Users and professional testers say the JE98XL handles fruits and vegetables with equal ease. Its two speeds means it can wrangle tough items like leafy greens, or smooth softer fruits without turning them in a mushy mess. Reviewers love the wide, 3-inch food chute that cuts down on food prep. The only quibbles we saw were in the area of ease of cleaning. While experts, and some owners, say its smooth, crevice-free surfaces make it easy to clean, others say it's time-consuming and they wish that all parts were dishwasher safe. The bowl and blades are, the filter basket, disc and food pusher are not. The JE98Xl gets the highest marks of any juicer we've seen for durability and owners say it's stable and sturdy even at top speed.
The other standout choice in the Juice Fountain Plus series is the Breville Juice Fountain Compact BJE200XL (Est. $100). The BJE200XL is a powerful performer in a smaller package than the JE98XL. It has only one speed and a slightly smaller juice-cup capacity (25 ounces), but it performs just as well as its bigger brothers and costs less than some smaller, citrus-only juicers. It's an excellent choice for a small kitchen or for servicing just one or two people.

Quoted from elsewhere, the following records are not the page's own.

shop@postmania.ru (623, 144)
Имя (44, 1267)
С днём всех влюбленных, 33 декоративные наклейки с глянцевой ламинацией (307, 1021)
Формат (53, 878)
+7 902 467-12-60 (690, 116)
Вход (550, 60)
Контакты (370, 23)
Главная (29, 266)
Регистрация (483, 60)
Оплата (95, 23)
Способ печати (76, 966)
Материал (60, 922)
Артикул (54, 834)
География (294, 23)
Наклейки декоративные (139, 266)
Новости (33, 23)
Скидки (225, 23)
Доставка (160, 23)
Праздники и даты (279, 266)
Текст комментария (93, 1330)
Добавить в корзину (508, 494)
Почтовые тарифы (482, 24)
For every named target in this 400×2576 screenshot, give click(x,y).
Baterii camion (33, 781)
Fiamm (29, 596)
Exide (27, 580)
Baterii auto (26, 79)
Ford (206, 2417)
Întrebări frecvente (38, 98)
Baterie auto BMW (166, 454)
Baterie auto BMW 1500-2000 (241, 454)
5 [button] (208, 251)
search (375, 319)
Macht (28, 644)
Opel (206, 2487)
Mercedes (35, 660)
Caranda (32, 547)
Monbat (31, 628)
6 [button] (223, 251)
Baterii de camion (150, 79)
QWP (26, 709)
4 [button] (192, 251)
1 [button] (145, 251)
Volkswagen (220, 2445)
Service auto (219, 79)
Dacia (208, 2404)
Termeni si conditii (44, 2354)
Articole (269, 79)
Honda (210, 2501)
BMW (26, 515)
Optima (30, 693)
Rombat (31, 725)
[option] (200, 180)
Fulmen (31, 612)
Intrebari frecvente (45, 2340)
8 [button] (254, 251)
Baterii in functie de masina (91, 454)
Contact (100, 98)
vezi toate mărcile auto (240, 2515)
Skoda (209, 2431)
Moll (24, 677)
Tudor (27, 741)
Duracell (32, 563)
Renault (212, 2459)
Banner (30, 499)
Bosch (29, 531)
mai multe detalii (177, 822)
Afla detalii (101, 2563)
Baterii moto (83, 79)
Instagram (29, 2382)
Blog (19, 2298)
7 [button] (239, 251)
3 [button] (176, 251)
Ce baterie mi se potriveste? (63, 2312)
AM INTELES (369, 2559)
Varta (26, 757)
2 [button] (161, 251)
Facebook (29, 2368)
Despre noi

If, for whatever reason, you don't want a Breville, the Hamilton Beach 67650A Big Mouth Pro (Est. $55) gets Very Good ratings for performance, ease of use and convenience features from a well-respected professional testing organization. Users like it too, saying it's very easy to use and they like how efficiently it pulverizes even larger pieces of fruit, then funnels it into a waiting glass or jar. Like the Breville, the Big Mouth gets mixed reviews for ease-of-cleaning, but many note that using a soft-bristled brush makes getting the pulp out a breeze. This juicer is not the best choice for leafy or tough vegetables, however, and some users note that it produces a lot of foam over time, possibly due to dulling of the blades. However, for the price, and if you're not going to use it for challenging items, the Hamilton Beach Big Mouth Pro is a great buy.